INFORMATION –
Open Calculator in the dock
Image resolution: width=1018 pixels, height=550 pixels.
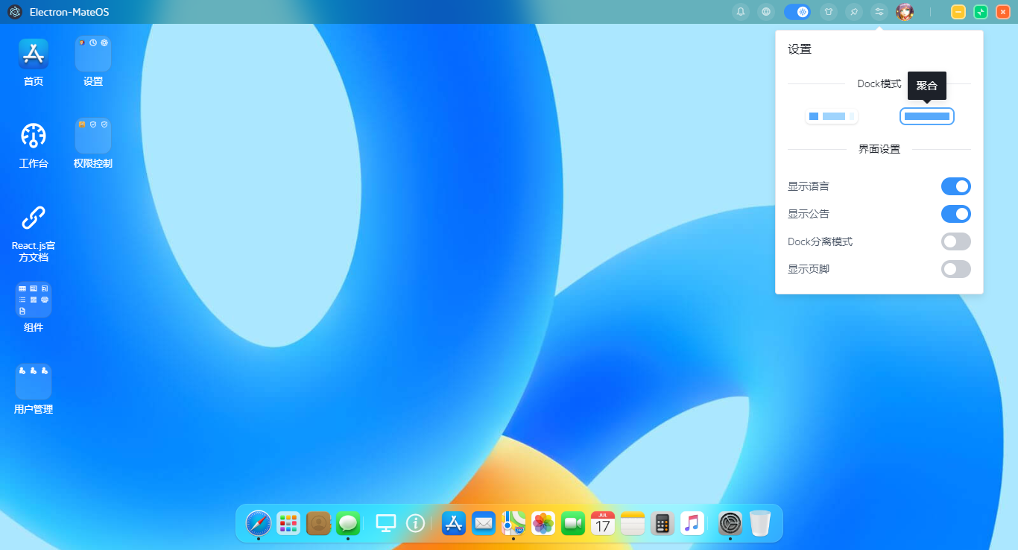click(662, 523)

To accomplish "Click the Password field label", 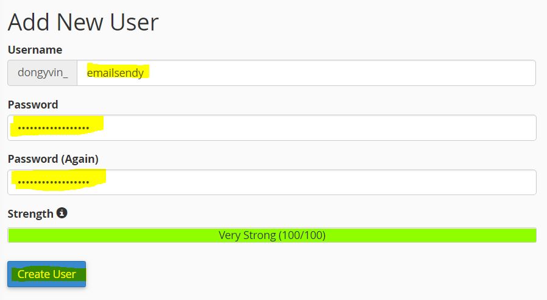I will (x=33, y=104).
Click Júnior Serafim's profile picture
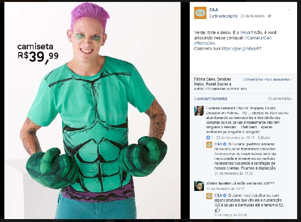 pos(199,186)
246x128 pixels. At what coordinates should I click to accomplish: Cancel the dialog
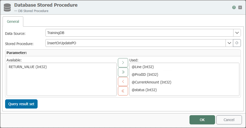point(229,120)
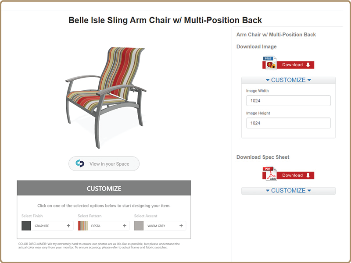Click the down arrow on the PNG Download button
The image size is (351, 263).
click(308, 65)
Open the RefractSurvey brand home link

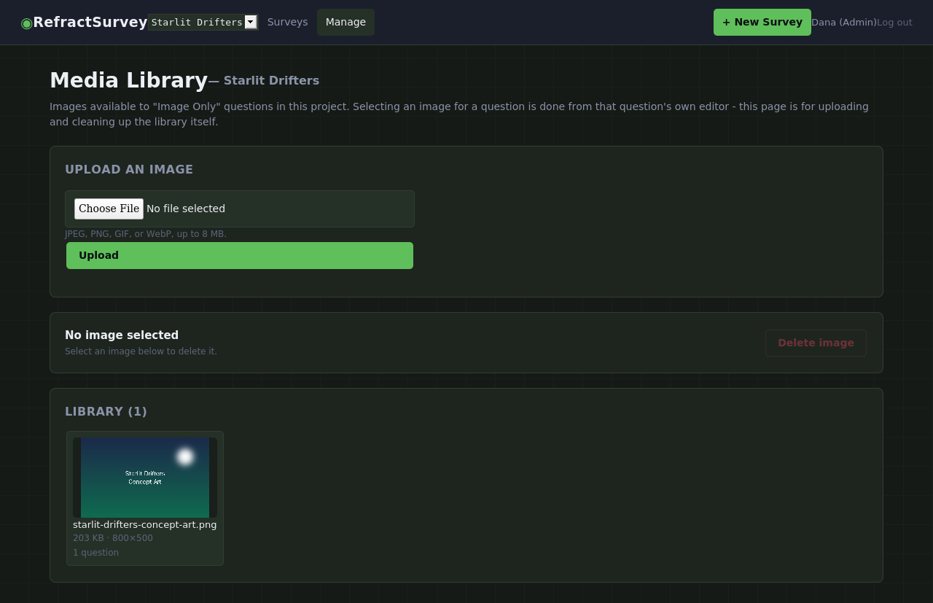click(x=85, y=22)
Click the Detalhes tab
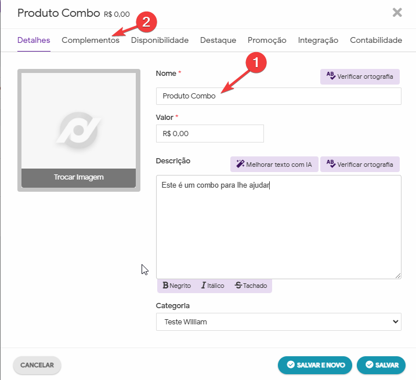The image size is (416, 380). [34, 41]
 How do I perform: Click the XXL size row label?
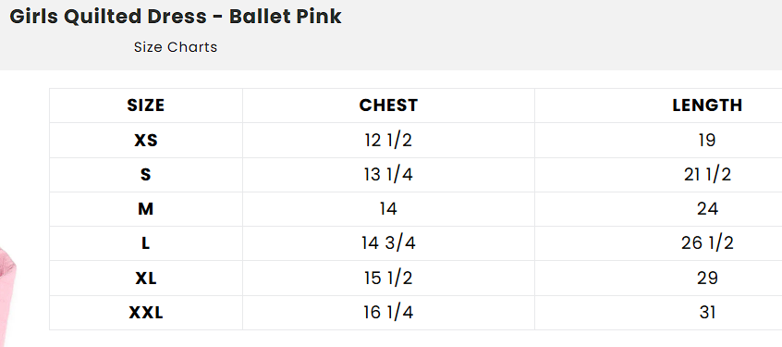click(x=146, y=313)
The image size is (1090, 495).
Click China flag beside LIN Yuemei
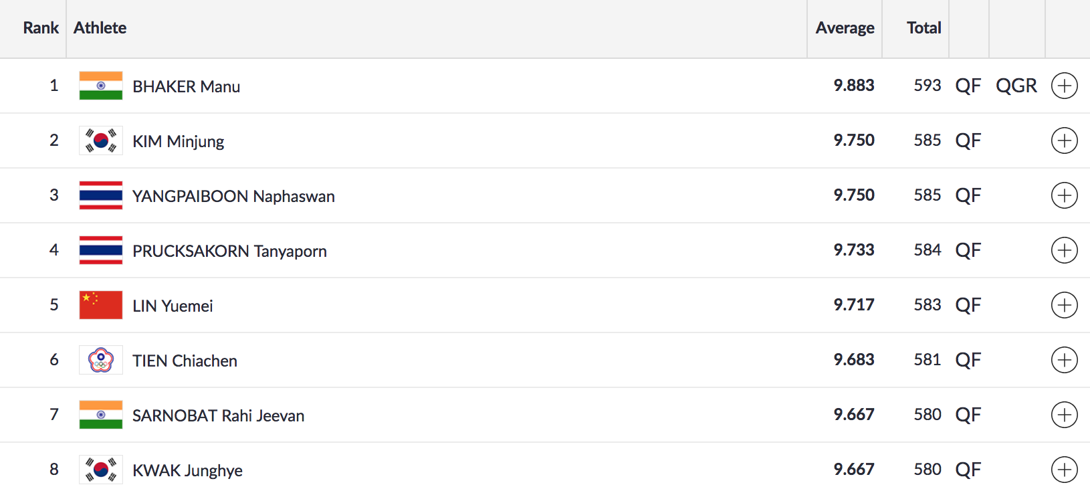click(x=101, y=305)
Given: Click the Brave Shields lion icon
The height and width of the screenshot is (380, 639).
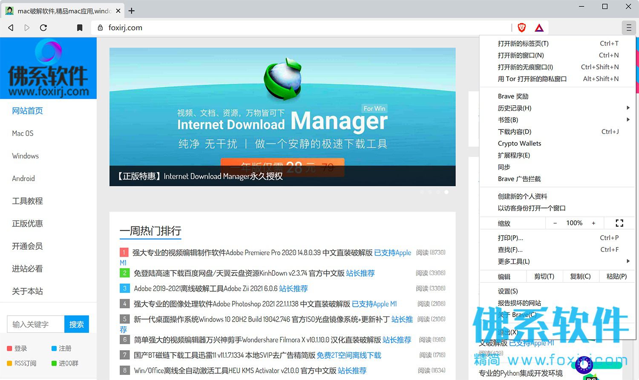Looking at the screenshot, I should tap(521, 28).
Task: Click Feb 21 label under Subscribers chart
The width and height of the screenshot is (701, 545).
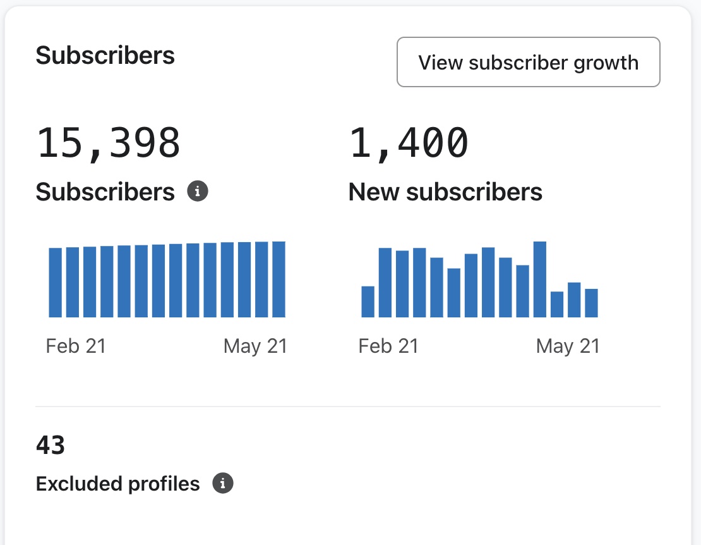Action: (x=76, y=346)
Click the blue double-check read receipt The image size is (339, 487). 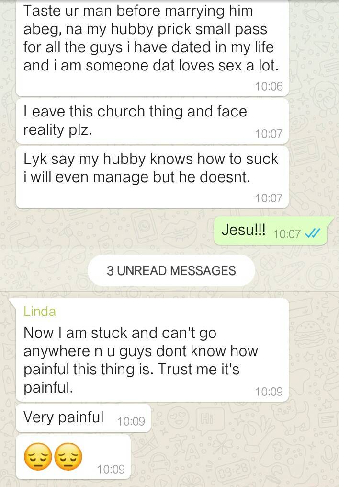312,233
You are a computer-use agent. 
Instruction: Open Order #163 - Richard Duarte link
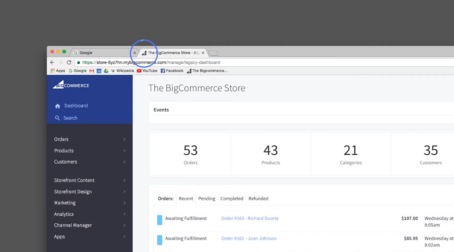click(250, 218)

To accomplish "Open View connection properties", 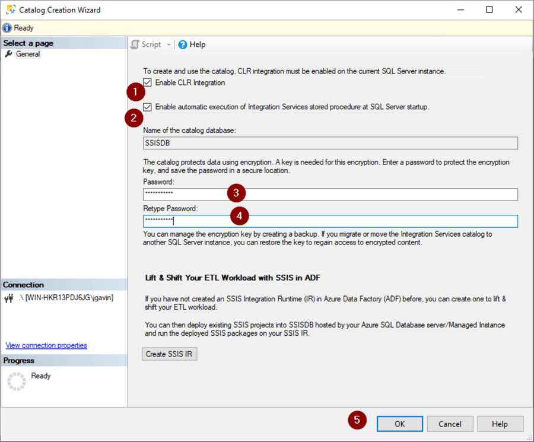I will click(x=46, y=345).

TASK TO CARRY OUT – Leave out the images and write out the lines above exactly, from the one with "246x128 pixels. At" up to and including the one with "Given: Click the Brave Shields lion icon".

SOLUTION TO THIS TASK –
246x128 pixels. At what coordinates should I click to accomplish: Cancel the dialog
point(229,120)
Click the down arrow on the PNG Download button
The image size is (351, 263).
click(308, 65)
Open the RefractSurvey brand home link

click(x=85, y=22)
Click the Detalhes tab
The image size is (416, 380). [34, 41]
 How do I perform: Click the XXL size row label?
click(x=146, y=313)
The image size is (1090, 495).
Click China flag beside LIN Yuemei
click(x=101, y=305)
Given: Click the Brave Shields lion icon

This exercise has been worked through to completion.